Esta pressão sobre Israel não pode ser ignorada. Israel depende fortemente dos seus aliados para continuar a sua luta pela sobrevivência em várias frentes, incluindo no abastecimento da sua defesa antiaérea, que se revelou crucial para evitar milhares de mortes face à chuva de mísseis iranianos. A UE é o seu maior parceiro comercial. Os fabricantes de drones que fornecem a sua tecnologia às forças armadas israelitas, por exemplo, receberam fundos do programa Horizon Europe. Israel é, há muito, o maior beneficiário cumulativo de ajuda externa dos EUA, onde obtém 70% do seu armamento e munições. Arrisco-me a dizer que cada dia que passa com condenações, boicotes e embargos sobre Israel e sem uma equivalente pressão económica, consular e diplomática sobre o Irão e restantes patronos dos terroristas, do Qatar à Turquia, da Síria à Rússia, enfraquece muito a posição de Israel neste conflito.

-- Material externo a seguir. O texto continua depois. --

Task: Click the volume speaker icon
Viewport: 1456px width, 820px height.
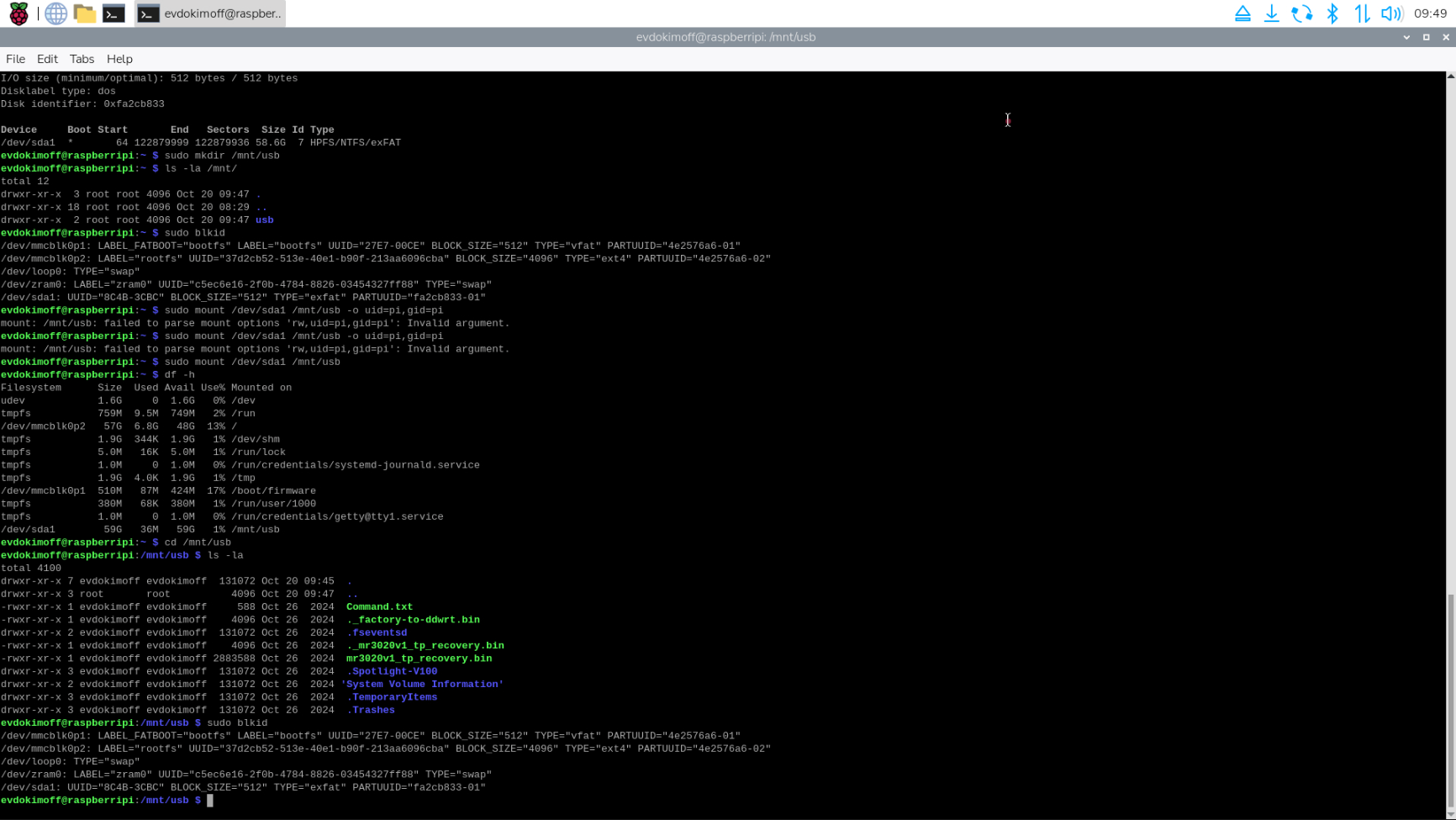Action: pyautogui.click(x=1391, y=13)
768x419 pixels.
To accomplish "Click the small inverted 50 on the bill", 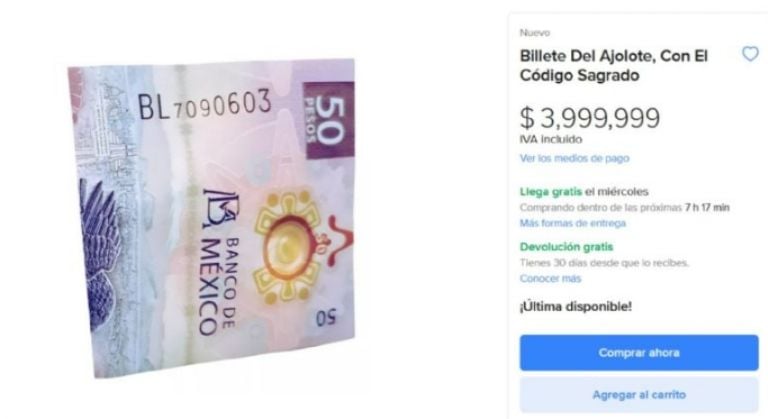I will point(327,318).
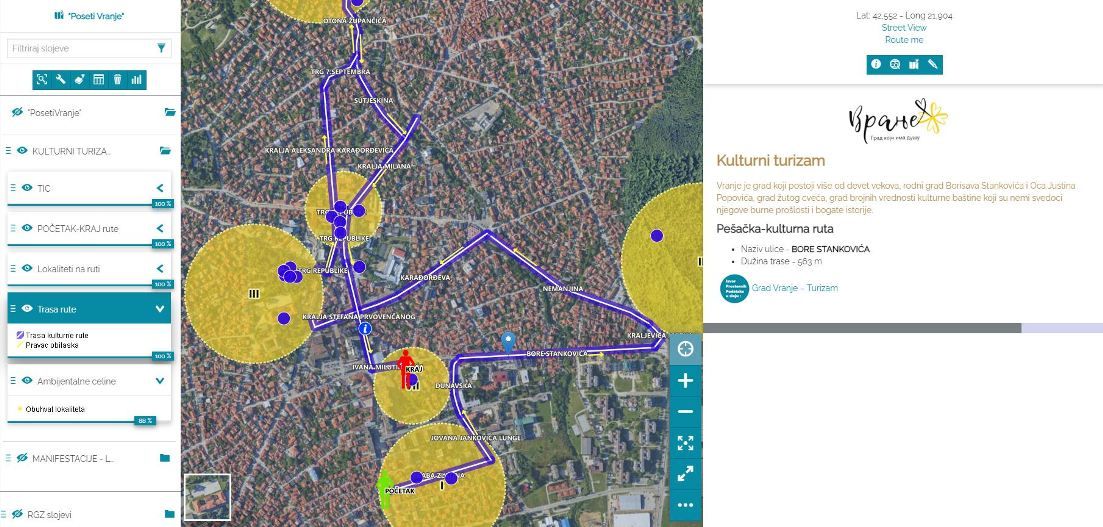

Cumpre recordar que um estado de Israel forte não garante apenas um crucial equilíbrio geoestratégico numa reigão altamente imprevisível, mas simboliza a resistência ao obscurantismo e ao extremismo islâmico que vitimiza inocentes pelo mundo fora. Recordemos que foi o Hezbollah o responsável pelos atentados de Beirute em 1983 e de Buenos Aires em 1992 e 1994, que custaram a vida a centenas de americanos e argentinos. Neste sentido, Israel está na linha da frente deste conflito de civilizações, a lutar por nós, pela liberdade e pela democracia. A defesa de Israel, um dos berços históricos da civilização ocidental e a única democracia funcional do Médio Oriente, é também a defesa daquilo que o próprio Ocidente representa. Reafirmar o nosso apoio a Israel é reafirmar o compromisso com os princípios que norteiam a ordem internacional de Vestefália, confirmados em Viena e em Versalhes e consolidados no mundo ocidental pós-Guerra Fria: soberania, autodeterminação, integridade territorial, paz pela diplomacia e segurança coletiva.